Declaration is not broadcast in this context. It’s verification of decisions made. It’s the check-in with the culture that the business is good to go on this, and that for those who are not on board perhaps it’s time to leave. But as Shawn Callahan observes in this post, don’t call your declaration a “story” because in many cultures, people will interpret that as fiction. Instead Callahan suggests declare the relevance of your intentions. And follow that up quickly with the plausibility of such a view.
Don’t stop there. Go public.
Stating your intentions around where and how you want to see change in the world puts your culture on notice that your purpose is an open agenda not a closed one. It brings your customers onboard. It aligns what you’re saying internally with your public position. It gives you talking points. It should drive your editorial approach to content.
Get this right and as Hilton Barbour observes, “Brand purpose becomes a pivotal touchstone for customers and employees giving them a reason to say “this is why I choose this brand” and “this is why I choose to work here”. Purpose is why consumers will find a way to bring your brand into their lives.

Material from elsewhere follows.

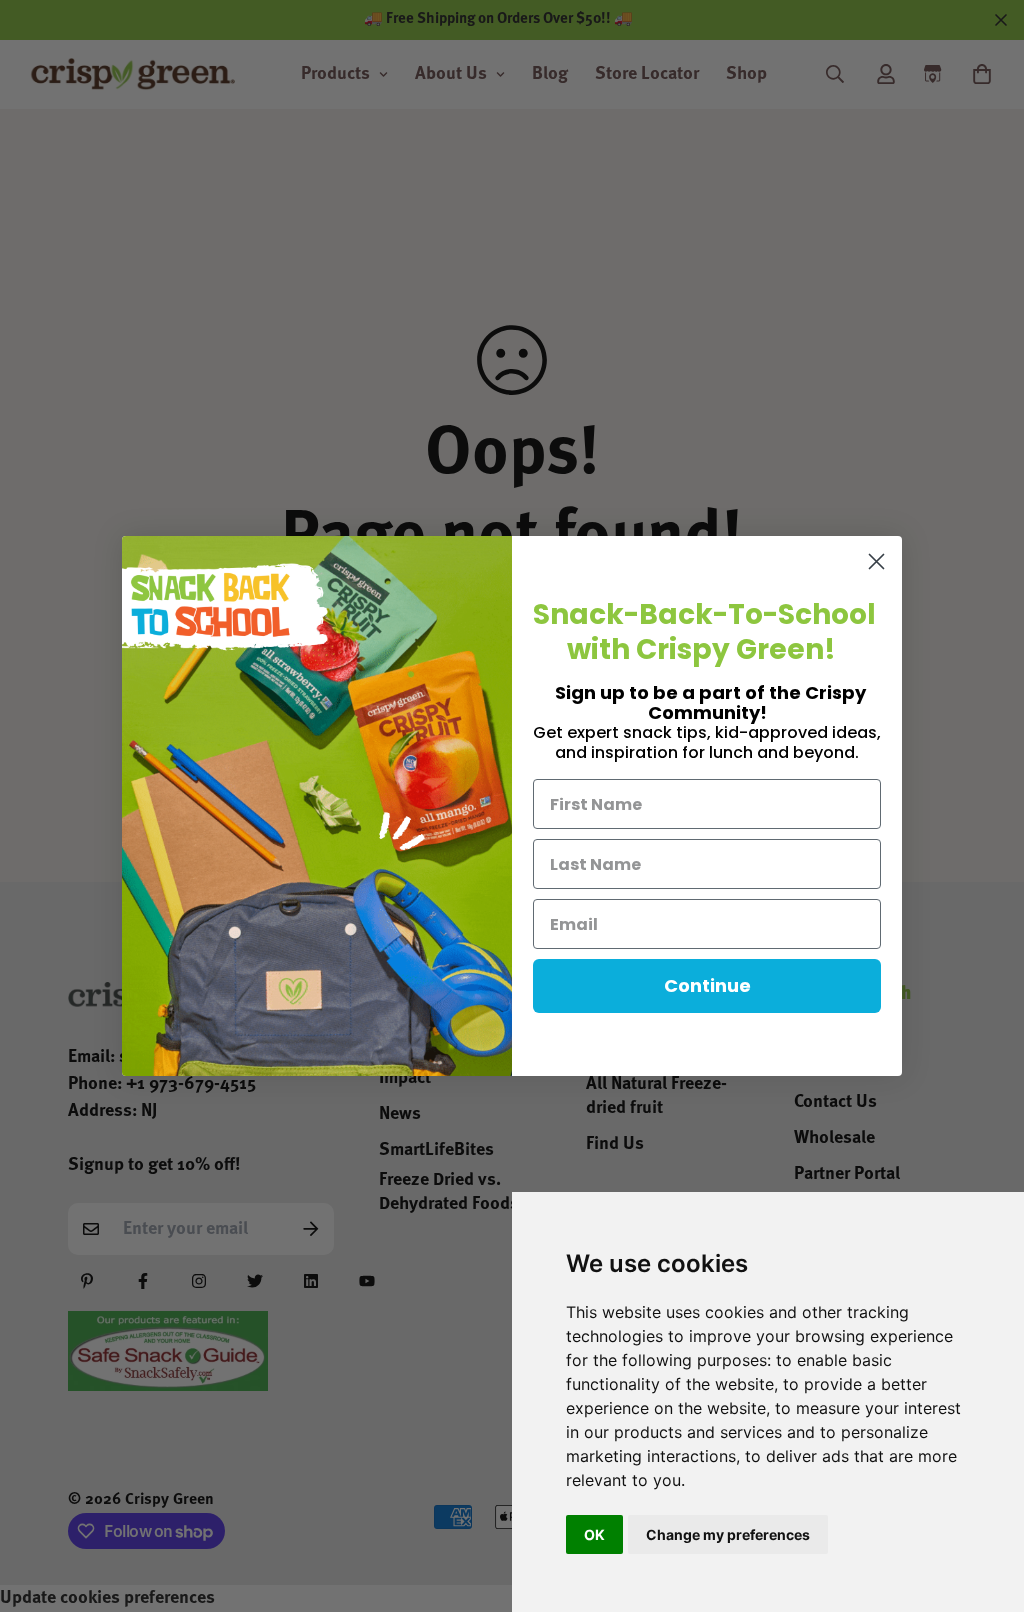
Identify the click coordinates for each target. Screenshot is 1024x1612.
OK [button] (594, 1534)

It’s certainly a deeper motivator than the functional, or even emotional, benefits we tend to cajole them with … Ultimately, today’s proliferation of me-too brands and fickle customers affords no marketing and brand leader the luxury of being without purpose.”
5 ways to declare
1. Stand for something the world needs a stance on and that you are in a position to influence, address, challenge or advocate for.
2. Connect what you compete for with what you believe.
3. Give your people clear roles in realising your purpose. State those connections overtly rather than leaving it to individuals or teams to work out how they fit.
4. Celebrate every advancement of your purpose internally.
5. Revolve your CSR around your purpose. Take ownership of closing the gap between where the world is now with this and where the world needs to get to. Report on you’ve got done and the impacts it has had. State what you are looking to change, when, by how much and where.